Tourneuil’s challenge is to keep his bank, corrupt and nepotistic as it might be, from going the way of American institutions that fire employees en masse and starve those who still have jobs.
Costa-Gavras is no stranger to conspiracy tales.
This one brings some visual movement to dull corporate meetings. It follows the numerous knives that the ensemble of financiers stick into each other.

Most of those characters come as stereotypes.

Gabriel Byrne is a greedy cost-cutting investor, determined to call the shots from Miami in a boat filled with bikini-girls. Hyppolite Girardot is a weak and sleek executive.
The mesmerizing model Liya Kebede plays Nassim, a runway siren without a genuine bone in her body, who strings a willing Tourneuil along.
Sadly, based on this performance, Kebede doesn’t have much acting talent in that sublime body.

Filmed by Eric Gautier, a cinematographer with solid thriller values, the boiling intrigue does experiment with story-telling. 

There are, for instance, explosions of emotions that Tourneuil suppresses before he responds with calm, something that turns the film more into a comedy than of a sober plaidoyer!

Yet the battle for control of the bank builds to an unsurprising maneuver that might be called a Margin Call moment, as Tourneuil calls his enemies’ bluff when he lets shares drop intentionally.

Costa-Gavras’s CEO protagonist is younger than his corrupt colleagues, although the uncharismatic Elmaleh isn’t helped by his efforts to speak in an American accent, which sounds like a Richard Gere comic imitation.
The hero of Capital ends up only slightly less compromised than his elders.
His main Achileas tendons are the stockholder demands and an uncontrollable lust for Nassim. A lust and a consumption that might make Dominique Straus Kahn blush (or arrouse) in at least one scene.
Costa-Gavras is hypnotizing the audience with the message that executives can’t be expected to preserve their values, given the system in which they’re working.

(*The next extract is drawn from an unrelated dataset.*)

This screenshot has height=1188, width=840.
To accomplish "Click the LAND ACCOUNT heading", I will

His movie doesn’t tell us much more than that, and a lot less than what we can read in the newspaper.
 
But right now I am more tantalized by a very emotional, yet minimalistic, poetical yet ultra dramatic film: REBELLE ( War Witch) ( Canada 2012, 90 min, DIRECTOR Kim Nguyen, CAST Rachel Mwanza, Alain Bastien, Serge Kanyinda, Ralph Prosper, Mizinga Mwinga, WORLD SALES  Films Distribution)

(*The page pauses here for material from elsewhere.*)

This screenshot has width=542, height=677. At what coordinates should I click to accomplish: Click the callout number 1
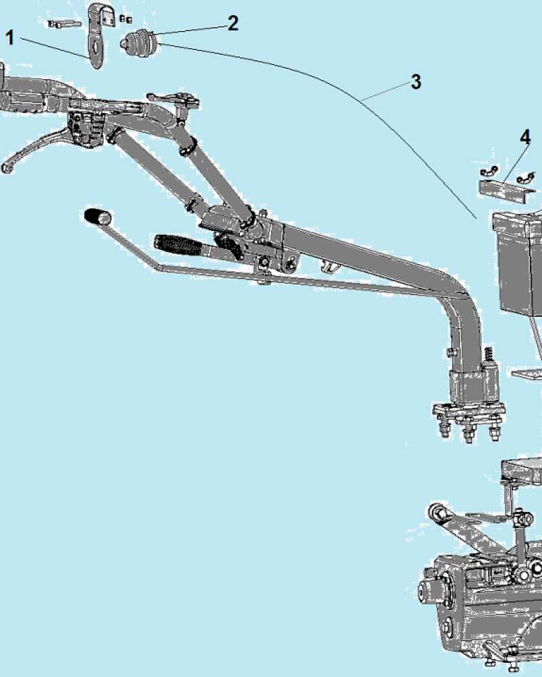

After a day when I vomited my mental guts watching images of german 80 years old people having spongious sex (!!!!!!), or a gorgeous looking japanese male actor installing a cheap clownesque acting in another very boring and missionary film....

Beginning as a hard-edged depiction of children abducted in an African village and forced to become child soldiers, the story quickly expands into multiple layers,
from hallucinatory to familial.
The journey is never easy for Komona, one of the abducted children, said to have magic in her because she manages to survive a barrage of bullets in a jungle ambush.

However, director Kim Nguyen gives us far more than a film of hardship.
It is a film with rich, detailed views of both African fighting and the daily life that goes on around it.
Some of the characters still seem like archetypes, but Rachel Mwanza’s performance as Komona beautifully carries us into all the different facets of Africa that Nguyen tries to explore.
 At the same time, as Komona takes on the role of a stubborn survivalist, escaping forced marriage to a gang-leader and finding her way back home, "War Witch" develops into a thoroughly suspenseful tale that advances its themes instead of simplifying them.
 When Komona sees the ghosts of her murderers relatives, it's not a supernatural twist, but rather Nguyen's manifestation of the fears of this vulnerable protagonist.



Abounding with tribal sights and sounds, "War Witch" is capitalizing on the spiritual elegance of African rituals.
But the film is also the scene of a very delicate teen love story, where its protagonists, however horrors have they endured, are evolving with pudicity, with the charming tenderness of their childish innocence and age!
 It all touches pure Expressionism and,  by emphasizing her environment, "War Witch" universalizes her story!